- **Instruction**
Please swap each "Image resolution" in the items below for "Display size", and write the items out again with everything else left as it is.

═════ Data provided ═════

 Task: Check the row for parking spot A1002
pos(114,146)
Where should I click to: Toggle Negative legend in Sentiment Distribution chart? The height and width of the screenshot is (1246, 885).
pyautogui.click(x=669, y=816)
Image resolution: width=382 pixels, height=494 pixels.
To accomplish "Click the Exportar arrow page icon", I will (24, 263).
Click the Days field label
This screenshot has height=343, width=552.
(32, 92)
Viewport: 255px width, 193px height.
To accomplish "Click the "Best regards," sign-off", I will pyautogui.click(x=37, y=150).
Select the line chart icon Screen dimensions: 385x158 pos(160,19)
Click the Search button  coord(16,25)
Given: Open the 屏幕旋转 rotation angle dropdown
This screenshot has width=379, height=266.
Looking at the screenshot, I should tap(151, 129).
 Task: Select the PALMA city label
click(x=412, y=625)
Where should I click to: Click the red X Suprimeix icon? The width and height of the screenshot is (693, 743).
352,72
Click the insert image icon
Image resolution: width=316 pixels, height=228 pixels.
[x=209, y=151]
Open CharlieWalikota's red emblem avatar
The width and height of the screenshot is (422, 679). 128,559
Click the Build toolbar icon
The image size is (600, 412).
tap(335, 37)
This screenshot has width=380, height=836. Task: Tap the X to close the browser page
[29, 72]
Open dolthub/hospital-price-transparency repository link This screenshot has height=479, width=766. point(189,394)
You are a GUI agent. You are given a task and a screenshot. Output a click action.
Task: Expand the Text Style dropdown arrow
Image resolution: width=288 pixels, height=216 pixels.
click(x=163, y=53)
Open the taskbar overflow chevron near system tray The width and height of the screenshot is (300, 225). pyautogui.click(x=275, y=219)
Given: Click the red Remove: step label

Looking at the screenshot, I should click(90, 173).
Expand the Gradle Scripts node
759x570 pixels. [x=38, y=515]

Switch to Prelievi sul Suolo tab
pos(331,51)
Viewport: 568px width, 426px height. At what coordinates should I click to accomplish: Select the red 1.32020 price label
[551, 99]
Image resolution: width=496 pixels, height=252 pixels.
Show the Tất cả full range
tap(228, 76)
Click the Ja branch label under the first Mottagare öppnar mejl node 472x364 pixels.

═════

- **Right answer**
 Task: Check the row for parking spot A1002
pos(114,146)
Where should I click to: Toggle Negative legend in Sentiment Distribution chart? The height and width of the screenshot is (1246, 885).
pyautogui.click(x=669, y=816)
Display size: width=382 pixels, height=494 pixels.
To accomplish "Click the Exportar arrow page icon", I will (24, 263).
Click the Days field label
This screenshot has height=343, width=552.
(32, 92)
Viewport: 255px width, 193px height.
To accomplish "Click the "Best regards," sign-off", I will pyautogui.click(x=37, y=150).
Select the line chart icon Screen dimensions: 385x158 pos(160,19)
Click the Search button  coord(16,25)
Given: Open the 屏幕旋转 rotation angle dropdown
This screenshot has width=379, height=266.
Looking at the screenshot, I should tap(151, 129).
 Task: Select the PALMA city label
click(x=412, y=625)
Where should I click to: Click the red X Suprimeix icon? The width and height of the screenshot is (693, 743).
352,72
Click the insert image icon
Display size: width=316 pixels, height=228 pixels.
[x=209, y=151]
Open CharlieWalikota's red emblem avatar
The width and height of the screenshot is (422, 679). 128,559
Click the Build toolbar icon
The image size is (600, 412).
tap(335, 37)
This screenshot has width=380, height=836. Task: Tap the X to close the browser page
[29, 72]
Open dolthub/hospital-price-transparency repository link This screenshot has height=479, width=766. point(189,394)
You are a GUI agent. You are given a task and a screenshot. Output a click action.
Task: Expand the Text Style dropdown arrow
Display size: width=288 pixels, height=216 pixels.
click(x=163, y=53)
Open the taskbar overflow chevron near system tray The width and height of the screenshot is (300, 225). pyautogui.click(x=275, y=219)
Given: Click the red Remove: step label

Looking at the screenshot, I should click(90, 173).
Expand the Gradle Scripts node
759x570 pixels. [x=38, y=515]

Switch to Prelievi sul Suolo tab
pos(331,51)
Viewport: 568px width, 426px height. At what coordinates should I click to accomplish: Select the red 1.32020 price label
[551, 99]
Display size: width=496 pixels, height=252 pixels.
Show the Tất cả full range
tap(228, 76)
Click the Ja branch label under the first Mottagare öppnar mejl node 472x364 pixels.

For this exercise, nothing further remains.